Of course, being Jacobin, it has to kick off with a laughably off-target attack on “the right”, and the Bad Orange Man in particular.

The foundations and libraries of every president since Herbert Hoover, except for the Eisenhower Foundation, signed onto the letter. It rebukes a long list of Trump’s obstructions of political norms (though without calling Trump out by name): inspiring and encouraging violence among supporters, serially violating the law, and challenging the 2024 election results, including with a failed coup attempt.

Hmm. Inspiring and encouraging violence among supporters…? You mean, like BLM and Antifa? Which, unlike the Trumpers, staged months on end the most damaging political riots in American history, including straight-out killing dozens of people? Challenging the election results… as Al Gore did, in 2000? (Jacobin does acknowledge this, sorta, but frames it as wicked Dubya “stealing” the election… which sounds exactly like what a Trumper would say.)

A failed coup attempt…? What, are they talking about the violent riots in Washington on Inauguration Day 2017? Or when leftists stormed the Supreme Court (part of the Capitol, it should be noted) during the Brett Kavanaugh confirmation hearings? Or when BLM/Antifa actually burned historic buildings across the street from the White House and tried to storm the White House itself?

Leaving aside Jacobin’s hilarious un-self-awareness, though, they’re right about one thing:

In fact, many of those same presidents whose centers and libraries are calling to “protect democracy” have engaged in their own share of attacks on civil liberties and majority rule […]

That the Bush Foundation in particular came up with the idea for the letter is a juicy bit of Orwellian irony. Though he’s been increasingly rehabilitated in the public eye, with no small help from the Democratic Party, Bush’s eight years in the White House were a gross affront to democracy.

As Caitlyn Johnstone has pointed out, the fact that Bush, and his British collaborator Tony Blair, aren’t fronting the Hague makes a mockery of Western governments’ fulminating against Vladimir Putin for doing nothing different than they did.

Following the 9/11 terrorist attacks and the subsequent congressional anthrax scare, Bush took advantage of and stoked Americans’ collective fear to expand the powers of the presidency and violate constitutional rights. The Bush administration promptly passed the Patriot Act, closely based on a bill from the 1990s written by Joe Biden that had earlier been rejected by both parties for its illegal expansion of government surveillance.

Indeed, it was a damning indictment on America’s political class that, in exactly 200 years, it had gone from the presidency being contested by two intellectual titans of the day — John Adams and Thomas Jefferson — to an indecent squabble between a grinning doofus and a mid-wit liar.

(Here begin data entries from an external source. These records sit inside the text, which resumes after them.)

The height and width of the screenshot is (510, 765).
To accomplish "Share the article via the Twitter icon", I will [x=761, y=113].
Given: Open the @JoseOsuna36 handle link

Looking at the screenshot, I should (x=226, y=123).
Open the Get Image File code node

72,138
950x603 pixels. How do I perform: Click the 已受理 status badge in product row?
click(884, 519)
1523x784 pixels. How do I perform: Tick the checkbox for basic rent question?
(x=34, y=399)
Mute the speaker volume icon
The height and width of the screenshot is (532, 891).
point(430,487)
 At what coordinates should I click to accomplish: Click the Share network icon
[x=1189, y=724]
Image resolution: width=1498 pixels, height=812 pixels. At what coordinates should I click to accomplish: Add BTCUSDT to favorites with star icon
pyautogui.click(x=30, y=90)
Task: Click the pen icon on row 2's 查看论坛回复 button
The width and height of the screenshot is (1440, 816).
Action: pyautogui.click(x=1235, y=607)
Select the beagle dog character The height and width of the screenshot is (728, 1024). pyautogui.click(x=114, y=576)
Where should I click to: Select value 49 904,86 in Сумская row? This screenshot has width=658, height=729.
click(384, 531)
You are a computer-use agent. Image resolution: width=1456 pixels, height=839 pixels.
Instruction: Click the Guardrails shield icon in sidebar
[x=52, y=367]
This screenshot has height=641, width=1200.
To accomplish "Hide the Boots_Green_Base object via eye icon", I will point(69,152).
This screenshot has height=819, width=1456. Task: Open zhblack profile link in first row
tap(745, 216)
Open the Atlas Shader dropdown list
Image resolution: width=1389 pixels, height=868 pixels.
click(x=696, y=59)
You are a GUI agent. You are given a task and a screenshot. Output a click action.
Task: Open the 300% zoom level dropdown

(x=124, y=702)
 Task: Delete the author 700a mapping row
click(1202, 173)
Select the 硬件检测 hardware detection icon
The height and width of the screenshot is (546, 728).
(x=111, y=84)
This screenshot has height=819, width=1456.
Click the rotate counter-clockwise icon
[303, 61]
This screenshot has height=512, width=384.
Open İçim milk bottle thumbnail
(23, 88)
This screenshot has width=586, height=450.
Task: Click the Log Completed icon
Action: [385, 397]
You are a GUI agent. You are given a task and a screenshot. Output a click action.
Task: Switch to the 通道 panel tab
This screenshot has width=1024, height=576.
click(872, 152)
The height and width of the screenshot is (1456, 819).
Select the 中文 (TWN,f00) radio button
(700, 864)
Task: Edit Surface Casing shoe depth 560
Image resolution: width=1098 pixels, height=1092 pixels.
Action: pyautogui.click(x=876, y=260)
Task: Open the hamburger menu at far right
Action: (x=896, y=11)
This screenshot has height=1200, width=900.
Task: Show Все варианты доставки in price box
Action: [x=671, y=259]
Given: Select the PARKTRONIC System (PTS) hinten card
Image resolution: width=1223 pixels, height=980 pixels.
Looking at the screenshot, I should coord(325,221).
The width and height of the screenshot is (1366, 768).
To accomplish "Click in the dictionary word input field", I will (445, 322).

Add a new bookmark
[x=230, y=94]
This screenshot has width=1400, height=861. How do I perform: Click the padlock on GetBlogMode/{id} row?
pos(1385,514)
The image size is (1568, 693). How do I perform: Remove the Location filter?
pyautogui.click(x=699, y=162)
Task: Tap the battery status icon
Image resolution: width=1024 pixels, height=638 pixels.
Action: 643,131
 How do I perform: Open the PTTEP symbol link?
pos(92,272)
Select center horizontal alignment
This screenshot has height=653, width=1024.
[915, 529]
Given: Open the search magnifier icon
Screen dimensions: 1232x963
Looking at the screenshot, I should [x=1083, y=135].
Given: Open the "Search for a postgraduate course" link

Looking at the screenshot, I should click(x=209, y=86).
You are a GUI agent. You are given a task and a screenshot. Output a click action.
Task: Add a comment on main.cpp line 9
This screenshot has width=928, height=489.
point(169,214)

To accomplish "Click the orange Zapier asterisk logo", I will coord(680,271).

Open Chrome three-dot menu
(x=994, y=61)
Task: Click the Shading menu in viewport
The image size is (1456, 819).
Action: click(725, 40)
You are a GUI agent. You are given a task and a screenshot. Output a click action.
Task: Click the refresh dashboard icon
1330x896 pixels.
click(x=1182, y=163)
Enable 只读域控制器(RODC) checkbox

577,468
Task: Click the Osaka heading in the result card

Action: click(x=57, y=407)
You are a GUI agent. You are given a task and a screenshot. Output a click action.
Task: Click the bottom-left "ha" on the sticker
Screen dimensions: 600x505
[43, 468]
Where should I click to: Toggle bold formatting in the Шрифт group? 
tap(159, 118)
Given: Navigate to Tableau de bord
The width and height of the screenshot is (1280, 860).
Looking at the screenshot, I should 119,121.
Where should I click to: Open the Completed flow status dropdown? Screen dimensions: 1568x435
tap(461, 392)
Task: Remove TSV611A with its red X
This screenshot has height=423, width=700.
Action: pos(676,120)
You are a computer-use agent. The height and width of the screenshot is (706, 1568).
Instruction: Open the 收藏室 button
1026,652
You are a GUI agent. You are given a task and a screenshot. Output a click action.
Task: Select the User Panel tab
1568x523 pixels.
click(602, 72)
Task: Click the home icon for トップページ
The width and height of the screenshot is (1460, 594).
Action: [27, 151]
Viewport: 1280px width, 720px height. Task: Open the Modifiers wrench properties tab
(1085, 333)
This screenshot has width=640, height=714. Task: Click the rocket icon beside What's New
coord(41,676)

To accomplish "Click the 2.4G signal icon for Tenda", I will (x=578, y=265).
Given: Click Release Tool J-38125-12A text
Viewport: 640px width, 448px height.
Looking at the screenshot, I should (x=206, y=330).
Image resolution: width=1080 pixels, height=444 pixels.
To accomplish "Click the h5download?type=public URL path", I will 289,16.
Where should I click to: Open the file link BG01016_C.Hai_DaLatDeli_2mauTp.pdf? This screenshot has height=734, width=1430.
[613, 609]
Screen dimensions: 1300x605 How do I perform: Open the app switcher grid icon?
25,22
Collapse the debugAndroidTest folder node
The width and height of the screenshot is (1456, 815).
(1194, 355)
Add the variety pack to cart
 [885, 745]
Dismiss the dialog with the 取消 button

But, if I thought that the USA couldn’t elect a worse president than Dubya, they soon made a fool of me and elected Barack Obama.

Barack Obama similarly built out illegal domestic and foreign surveillance efforts, including prosecuting and torturing whistleblowers like Chelsea Manning, Daniel Hale, and Edward Snowden. The Obama administration also expanded the unilateral executive use of drone warfare without congressional approval, which included claiming the authority to assassinate American citizens without a trial or due process.

Like his predecessors, Obama carried out or supported disastrous regime change efforts, launching military intervention in Libya, intervening in Haiti’s elections, and legitimizing Honduras’s right-wing coup government. His administration also detained undocumented immigrants en masse — building and making use of the same facilities liberals correctly described as concentration camps during the Trump presidency.

Jacobin

At one point, Jacobin almost gets it, when it notes that Trump merely didn’t pretend to be anything other than what he was: a maverick outsider. As one left-leaning American friend of mine put it, Trump is the rich kid who’s never had to care what other people think of him. What Jacobin misses, though, is that that’s what makes him dangerous to the very Washington establishment it purports to hate.

But if they were so capable of shucking off their leftist blinkers, then, well, they wouldn’t be Jacobin.